This is a straightforward implementation. And for calls to GetContentsAsync that can’t be satisfied from the cache, the overhead of constructing a new Task<string> to represent this download will be negligible when compared to the network-related costs. However, for cases where the contents may be satisfied from the cache, it could represent a non-negligible cost, an object allocation simply to wrap and hand back already available data.

To avoid that cost (if doing so is required to meet your performance goals), you could rewrite this method as shown in Figure 3. We now have two methods: a synchronous public method, and an asynchronous private method to which the public method delegates. The dictionary is now caching the generated tasks rather than their contents, so future attempts to download a page that’s already been successfully downloaded can be satisfied with a simple dictionary access to return an already existing task. Internally, we also take advantage of the ContinueWith methods on Task that allow us to store the task into the dictionary once the Task has completed—but only if the download succeeded. Of course, this code is more complicated and requires more thought to write and maintain, so as with any performance optimizations, avoid spending time making them until performance testing proves that the complications make an impactful and necessary difference. Whether such optimizations make a difference really depends on usage scenarios. You’ll want to come up with a suite of tests that represent common usage patterns, and use analysis of those tests to determine whether these complications improve your code’s performance in a meaningful way.

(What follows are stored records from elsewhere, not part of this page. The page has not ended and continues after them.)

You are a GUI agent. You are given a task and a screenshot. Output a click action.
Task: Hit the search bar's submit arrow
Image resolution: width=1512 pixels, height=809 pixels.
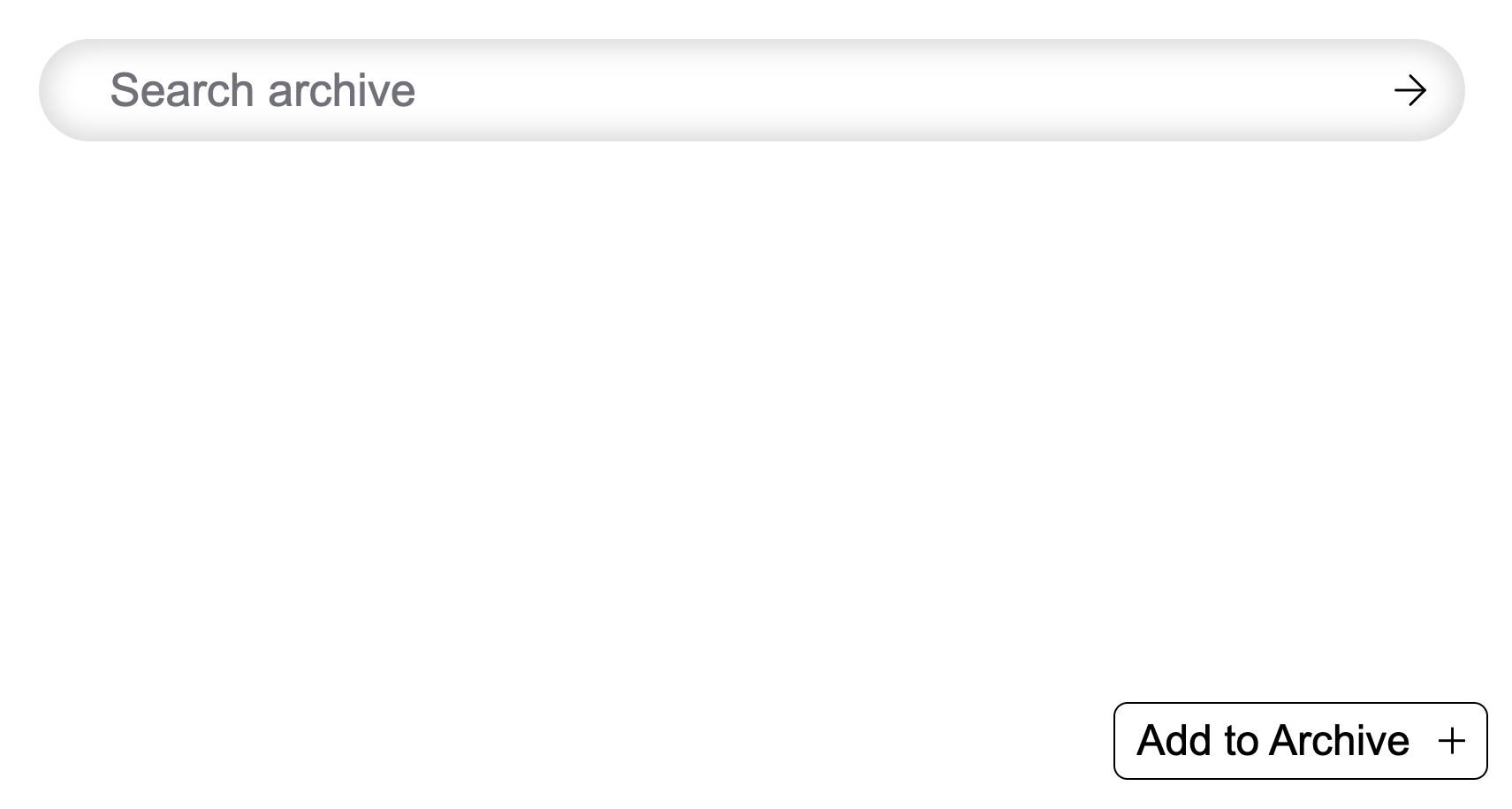[x=1409, y=90]
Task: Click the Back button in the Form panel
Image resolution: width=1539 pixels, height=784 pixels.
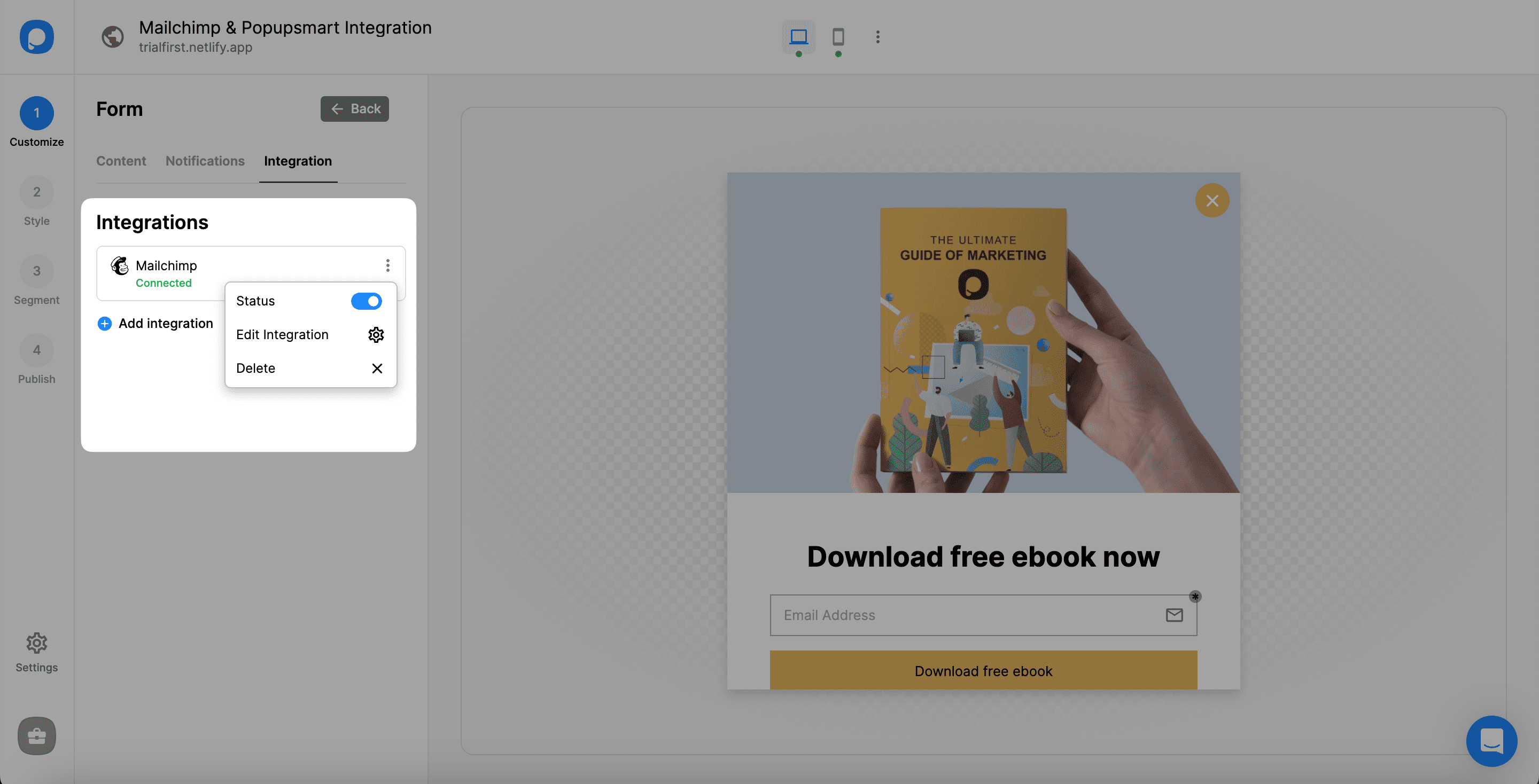Action: (354, 108)
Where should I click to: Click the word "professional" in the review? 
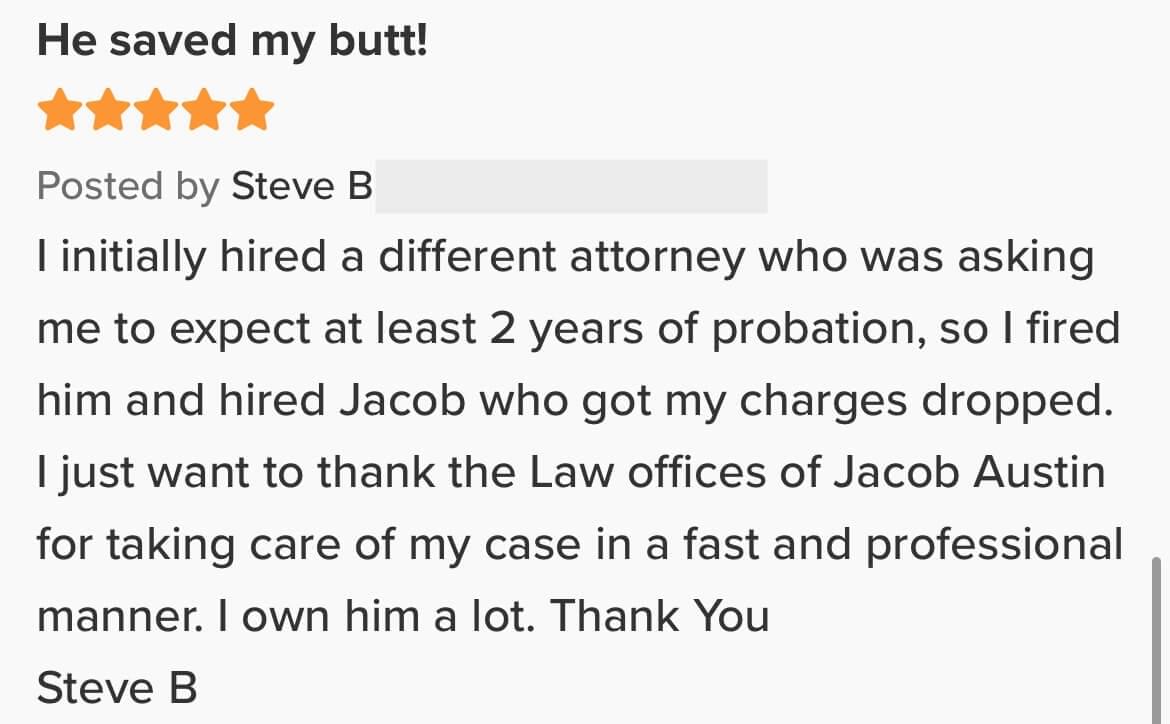point(993,544)
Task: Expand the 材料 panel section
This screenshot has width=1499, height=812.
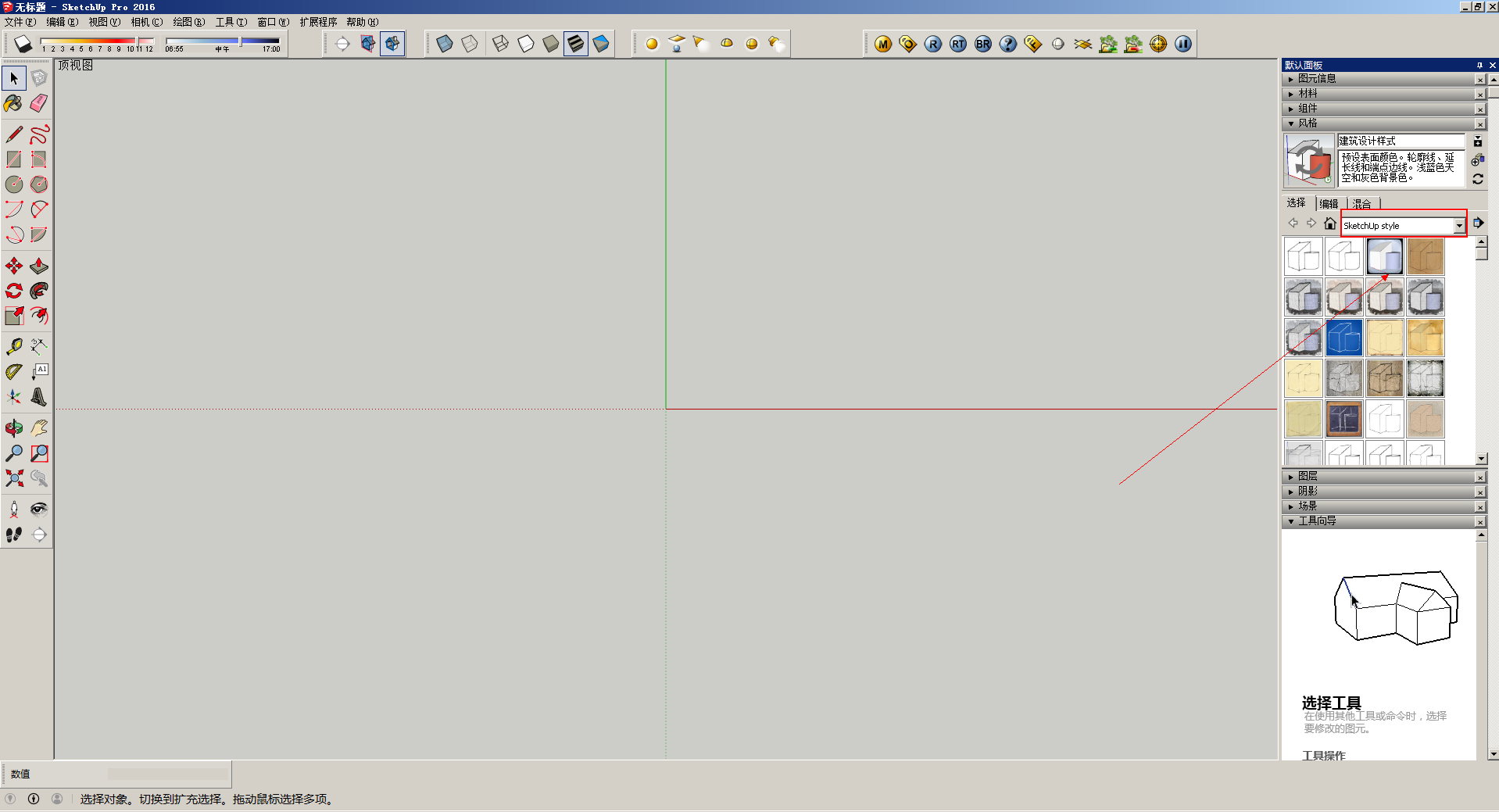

Figure 3 Manually Caching Tasks

private static ConcurrentDictionary<string,Task<string>> s_urlToContents;
 
public static Task<string> GetContentsAsync(string url) {
  Task<string> contents;
  if (!s_urlToContents.TryGetValue(url, out contents)) {
      contents = GetContentsInternalAsync(url);
      contents.ContinueWith(delegate {
        s_urlToContents.TryAdd(url, contents);
      }, CancellationToken.None,
        TaskContinuationOptions.OnlyOnRanToCompletion |
         TaskContinuatOptions.ExecuteSynchronously,
        TaskScheduler.Default);
  }
  return contents;
}
 
private static async Task<string> GetContentsInternalAsync(string url) {
  var response = await new HttpClient().GetAsync(url);
  return response.EnsureSuccessStatusCode().Content.ReadAsString();
}

Another task-related optimization to consider is whether you even need the returned Task from an asynchronous method. C# and Visual Basic both support the creation of asynchronous methods that return void, in which case no Task is allocated for the method, ever. Asynchronous methods exposed publicly from libraries should always be written to return a Task or Task<TResult>, because you as a library developer don’t know whether the consumer desires to wait on the completion of that method. However, for certain internal usage scenarios, void-returning asynchronous methods can have their place. The primary reason void-returning asynchronous methods exist is to support existing event-driven environments, like ASP.NET and Windows Presentation Foundation (WPF). They make it easy to implement button handlers, page-load events and the like through the use of async and await. If you do consider using an async void method, be very careful around exception handling: exceptions that escape an async void method bubble out into whatever SynchronizationContext was current at the time the async void method was invoked.

Care About Context

There are many kinds of “context” in the .NET Framework: LogicalCallContext, SynchronizationContext, HostExecutionContext, SecurityContext, ExecutionContext and more (from the sheer number you might expect that the developers of the Framework are monetarily incentivized to introduce new contexts, but I assure you we’re not). Some of these contexts are very relevant to asynchronous methods, not only in functionality, but also in their impact on asynchronous method performance. 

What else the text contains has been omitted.